Prompt 1 — Print the passage on COVID-19 vaccine hesitancy word for word, from "Booster hesitancy was" to "1.81 to 11.14).".
Prompt 2 — Proceed with the passage on COVID-19 vaccine hesitancy, writing on from its final sentence.

(Source document)

Vaccine reluctance was significantly associated with men in Nigeria and Peru (adjusted odds ratio [aOR], 4.42 to 5.24), women in China, Poland, and Russia (aOR, 0.06 to 0.67), and lack of a university degree in France, Poland, South Africa, Sweden, and the United States (aOR, 0.15 to 0.60). Belief in the vaccine's safety and efficacy and trust in science were strongly correlated with acceptance.

Booster hesitancy was significantly linked to younger age in France, Germany, Poland, South Korea, Spain, and Sweden (aOR, 0.96 to 0.98), older age in Ecuador (aOR, 1.09), men in Ecuador (aOR, 5.69), women in France and the United States (aOR, 0.53 to 0.57), lack of a university degree in Italy and South Africa (aOR, 0.28 to 0.52), and with earning less than the nation's median income in Canada, Germany, Turkey, and the United Kingdom (aOR, 1.81 to 11.14).

Belief in the vaccine's safety and efficacy and trust in science were strongly correlated with acceptance.

While overall support for vaccinating children rose slightly, from 67.6% in 2021 to 69.5% in 2022, it fell among parents in eight countries (range, -2.4% in Poland to -56.3% in Brazil) and among parents who themselves were hesitant about vaccination. Nearly 2 in 5 respondents (38.6%) said they were paying less attention to new COVID-19 information than in 2021, and support for vaccine mandates had also waned.

Nearly 40% of respondents said that they or a family member tested positive for COVID-19 in the past year (range, 0.8% in Nigeria to 60.9% in Singapore). Of them, 24% said they took medications to relieve their symptoms (range, 6.2% in Germany to 68.9% in Ghana). Medications taken included monoclonal antibodies (27.2%), the antiparasitic drug ivermectin (unproven and not recommended for COVID-19; 27.0%), and the antivirals Paxlovid (25.8%) and molnupiravir (20%).

Two thirds of respondents (66.6%) said they still approved of COVID-19 vaccination, and 53.2% believed that vaccines protect against long COVID, but 25.2% said they are now less likely to seek vaccination because they perceived illness severity to have lessened over the years.

Targeted interventions needed

The study authors noted that the drivers of vaccine hesitancy and refusal vary by time and region and include lower educational attainment, mistrust of science and government, and misinformation.

(End Source document)
(Extracted data)

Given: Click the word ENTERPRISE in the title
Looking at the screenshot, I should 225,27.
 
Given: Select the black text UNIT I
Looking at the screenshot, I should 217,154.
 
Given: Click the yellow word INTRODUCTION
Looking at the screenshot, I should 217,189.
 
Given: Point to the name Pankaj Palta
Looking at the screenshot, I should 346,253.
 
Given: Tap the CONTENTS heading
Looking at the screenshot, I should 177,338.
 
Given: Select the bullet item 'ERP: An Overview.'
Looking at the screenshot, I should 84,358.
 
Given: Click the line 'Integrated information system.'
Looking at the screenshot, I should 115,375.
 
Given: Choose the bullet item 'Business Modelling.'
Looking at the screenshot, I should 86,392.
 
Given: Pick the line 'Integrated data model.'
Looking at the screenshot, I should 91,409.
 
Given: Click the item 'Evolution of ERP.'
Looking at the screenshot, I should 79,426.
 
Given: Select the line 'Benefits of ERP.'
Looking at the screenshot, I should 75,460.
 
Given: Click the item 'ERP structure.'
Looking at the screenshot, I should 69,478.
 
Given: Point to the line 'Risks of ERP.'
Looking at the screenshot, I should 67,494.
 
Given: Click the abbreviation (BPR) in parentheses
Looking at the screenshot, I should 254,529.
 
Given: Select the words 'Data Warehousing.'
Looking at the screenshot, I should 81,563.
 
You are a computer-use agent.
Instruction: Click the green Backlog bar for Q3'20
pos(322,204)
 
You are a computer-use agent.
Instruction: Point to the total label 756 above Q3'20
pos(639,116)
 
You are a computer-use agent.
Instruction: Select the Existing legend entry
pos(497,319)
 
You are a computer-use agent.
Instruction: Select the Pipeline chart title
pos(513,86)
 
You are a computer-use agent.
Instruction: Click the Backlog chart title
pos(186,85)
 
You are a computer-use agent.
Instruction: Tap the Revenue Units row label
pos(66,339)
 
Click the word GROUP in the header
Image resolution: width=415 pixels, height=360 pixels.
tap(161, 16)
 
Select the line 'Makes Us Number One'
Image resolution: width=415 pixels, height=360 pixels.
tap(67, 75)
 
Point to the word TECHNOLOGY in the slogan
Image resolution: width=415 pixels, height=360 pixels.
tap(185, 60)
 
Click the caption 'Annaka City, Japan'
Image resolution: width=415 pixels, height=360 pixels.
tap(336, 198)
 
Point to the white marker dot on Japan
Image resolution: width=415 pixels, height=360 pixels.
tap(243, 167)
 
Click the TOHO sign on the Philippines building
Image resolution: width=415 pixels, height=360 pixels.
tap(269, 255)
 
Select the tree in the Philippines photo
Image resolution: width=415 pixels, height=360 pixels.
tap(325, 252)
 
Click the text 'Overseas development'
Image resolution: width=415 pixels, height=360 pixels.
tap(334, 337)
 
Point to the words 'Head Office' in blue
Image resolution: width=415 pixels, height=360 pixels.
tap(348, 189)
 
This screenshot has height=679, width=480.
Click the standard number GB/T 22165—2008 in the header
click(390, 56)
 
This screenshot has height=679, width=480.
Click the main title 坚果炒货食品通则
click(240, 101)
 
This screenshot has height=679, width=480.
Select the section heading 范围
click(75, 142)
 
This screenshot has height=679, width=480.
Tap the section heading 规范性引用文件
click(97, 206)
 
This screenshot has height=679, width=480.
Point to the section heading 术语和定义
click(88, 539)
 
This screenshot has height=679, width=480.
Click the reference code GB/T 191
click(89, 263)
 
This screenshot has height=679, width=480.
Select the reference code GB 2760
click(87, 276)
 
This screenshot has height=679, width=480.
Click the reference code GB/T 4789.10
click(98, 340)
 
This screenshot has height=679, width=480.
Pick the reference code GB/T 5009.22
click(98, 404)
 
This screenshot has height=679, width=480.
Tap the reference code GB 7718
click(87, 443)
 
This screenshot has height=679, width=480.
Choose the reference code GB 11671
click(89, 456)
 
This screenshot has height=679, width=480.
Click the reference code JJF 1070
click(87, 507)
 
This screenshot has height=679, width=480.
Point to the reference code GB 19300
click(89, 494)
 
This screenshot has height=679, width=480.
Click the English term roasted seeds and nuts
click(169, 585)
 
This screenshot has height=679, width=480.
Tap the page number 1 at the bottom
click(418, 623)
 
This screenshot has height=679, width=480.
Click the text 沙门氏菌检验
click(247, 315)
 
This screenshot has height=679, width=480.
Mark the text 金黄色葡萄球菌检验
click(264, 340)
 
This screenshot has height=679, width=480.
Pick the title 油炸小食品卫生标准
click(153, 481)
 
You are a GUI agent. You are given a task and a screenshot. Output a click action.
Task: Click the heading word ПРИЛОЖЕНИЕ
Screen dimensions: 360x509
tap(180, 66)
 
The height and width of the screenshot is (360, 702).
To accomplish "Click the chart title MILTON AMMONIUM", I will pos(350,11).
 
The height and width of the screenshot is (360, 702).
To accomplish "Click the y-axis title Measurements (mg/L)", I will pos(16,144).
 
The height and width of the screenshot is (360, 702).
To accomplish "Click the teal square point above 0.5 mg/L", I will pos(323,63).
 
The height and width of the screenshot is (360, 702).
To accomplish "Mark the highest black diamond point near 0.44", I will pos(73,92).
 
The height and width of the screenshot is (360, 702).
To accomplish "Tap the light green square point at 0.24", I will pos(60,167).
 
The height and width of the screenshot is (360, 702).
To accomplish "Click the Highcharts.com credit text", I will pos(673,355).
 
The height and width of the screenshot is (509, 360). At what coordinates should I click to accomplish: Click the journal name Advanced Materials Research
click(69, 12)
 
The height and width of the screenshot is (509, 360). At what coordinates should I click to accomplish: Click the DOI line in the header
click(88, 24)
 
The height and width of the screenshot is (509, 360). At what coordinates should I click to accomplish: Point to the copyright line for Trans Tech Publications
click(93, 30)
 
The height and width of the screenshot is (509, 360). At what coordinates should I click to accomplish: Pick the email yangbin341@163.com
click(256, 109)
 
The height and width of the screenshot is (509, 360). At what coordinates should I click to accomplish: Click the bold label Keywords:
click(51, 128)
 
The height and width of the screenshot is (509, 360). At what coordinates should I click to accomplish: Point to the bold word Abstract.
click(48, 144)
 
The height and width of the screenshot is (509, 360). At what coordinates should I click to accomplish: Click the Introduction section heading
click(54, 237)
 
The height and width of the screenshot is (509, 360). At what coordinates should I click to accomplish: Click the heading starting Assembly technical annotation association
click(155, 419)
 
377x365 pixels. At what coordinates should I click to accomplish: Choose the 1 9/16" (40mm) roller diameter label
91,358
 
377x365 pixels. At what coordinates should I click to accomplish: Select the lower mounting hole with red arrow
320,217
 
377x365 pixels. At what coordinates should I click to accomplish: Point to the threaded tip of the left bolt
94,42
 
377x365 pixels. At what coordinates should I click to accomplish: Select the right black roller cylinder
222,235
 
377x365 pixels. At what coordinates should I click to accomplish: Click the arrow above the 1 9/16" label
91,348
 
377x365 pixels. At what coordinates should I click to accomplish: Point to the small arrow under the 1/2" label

(End Extracted data)

Output 1 —
Booster hesitancy was significantly linked to younger age in France, Germany, Poland, South Korea, Spain, and Sweden (aOR, 0.96 to 0.98), older age in Ecuador (aOR, 1.09), men in Ecuador (aOR, 5.69), women in France and the United States (aOR, 0.53 to 0.57), lack of a university degree in Italy and South Africa (aOR, 0.28 to 0.52), and with earning less than the nation's median income in Canada, Germany, Turkey, and the United Kingdom (aOR, 1.81 to 11.14).

Output 2 —
"Around two-thirds (66.4%) of the world's population had received at least one dose of a COVID-19 vaccine as of 30 June 2022, but only 17.4% of people in low-income countries had received a first dose, underscoring unequal access, availability and delivery," they wrote.

The ongoing flood of COVID-19 information, truthful or not, continues to slow vaccine literacy, they said. The misconceptions that infections with new variants are always less severe or that the availability of newer treatments has offset the need for vaccination have further complicated efforts to increase uptake.

Around two-thirds (66.4%) of the world's population had received at least one dose of a COVID-19 vaccine as of 30 June 2022, but only 17.4% of people in low-income countries had received a first dose, underscoring unequal access, availability and delivery.

"Vaccination remains a cornerstone of the COVID-19 pandemic response, but broad public support remains elusive," the researchers wrote. "These data can be used by health system decisionmakers, practitioners, advocates, and researchers to address COVID-19 vaccine hesitancy more effectively."

In particular, public health strategies to increase booster uptake, which are needed amid waning vaccine efficacy, should be more sophisticated and targeted to each setting and population, lead author Jeffrey Lazarus, PhD, MIH, said in a CUNY press release. "Strategies to enhance vaccine acceptance should include messages that emphasize compassion over fear and use trusted messengers, particularly healthcare workers," he said.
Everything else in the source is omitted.